Saturday, July 21, 2018

Putting risk register and project plan together



David Hulett has a presentation on his website, projectrisk.com, entitled "Schedule Risk Analysis using the Risk Driver Method and Monte Carlo Simulation".  In this presentation, he develops an interesting operating idea: first, shift the Monte Carlo method to the higher level of events on the risk register, and then use those results as drivers on the schedule.

His idea he explains this way:
"Applying first principles requires that the risk to the project schedule be clearly and directly driven by identified and quantified risks.
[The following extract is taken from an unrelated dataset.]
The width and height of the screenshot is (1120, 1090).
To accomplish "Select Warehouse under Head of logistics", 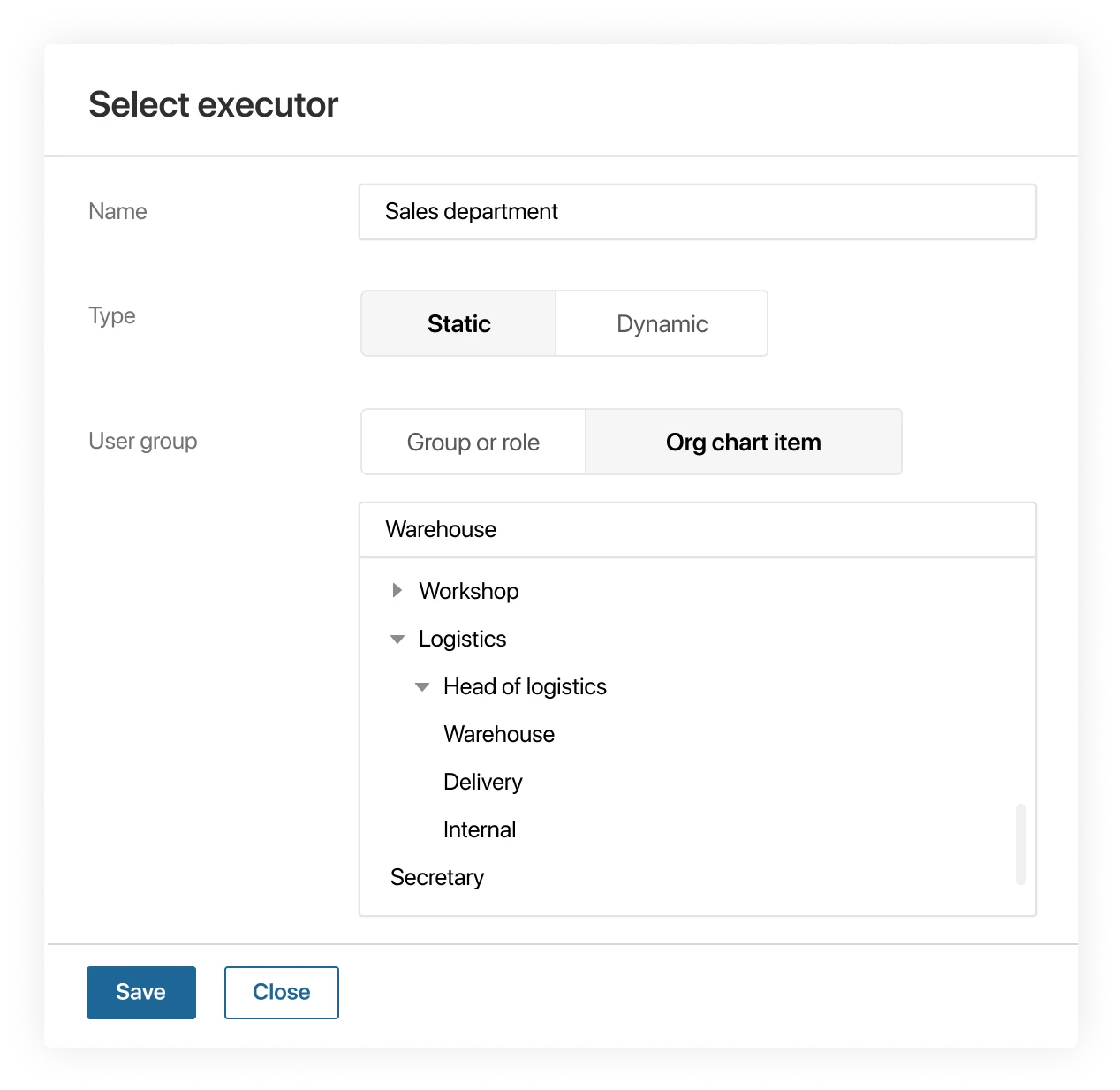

In the Risk Driver Method the risks from the Risk Register drive the simulation.

The Risk Driver Method differs from older, more traditional approaches in which the activity durations and costs are given a 3-point estimate which results from the influence of, potentially, several risks which therefore cannot be individually distinguished and kept track of.

Also, since some risks will affect several activities, we cannot capture the entire influence of a risk using traditional 3-point estimates of impact on specific activities.

Here are the steps:

1. Assign risk distributions to the events on the risk register.  This is more than just a simple PxI calculation.  It means do a three point estimate on each risk event; the real world distribution, likely unknown, can be modeled as a Triangular distribution for simulation purposes.

2. Also evaluate whether or not the risk event, if it occurred, would actually effect every task on the schedule, or just some tasks, and--here's a twist--evaluate whether or not a true event would actually effect the schedule/cost plan. 

That is, if for example labor rate escalation is a risk event, and it actually occurs, does the escalation really get applied or not?  Perhaps there are reasons that the escalation, even though authorized, would not be applied in every case; only be applied in some cases.  Hulett recommends that the latter assessment be on a continuous scale of 0 to 1. 

With this evaluation, you now have two probabilities associated with a risk event: will it occur, and if it occurs, does it have an effect?

3. Now run a Monte Carlo on the schedule; then, run a Monte Carlo on the risk register; then create an intersection between them, in effect identifying correlations between schedule and risk drivers.

What do you get?  You get a simulation result that integrates the probabilistic characteristics of the risk events on the risk register with the probabilistic characteristics of the schedule/resource plan. 

Of course, this is method is all but impossible without a tool to model both the three point estimates and the correlations. That's more or less the secret sauce behind the curtain, but nonetheless the idea of the risk driver method is first rate.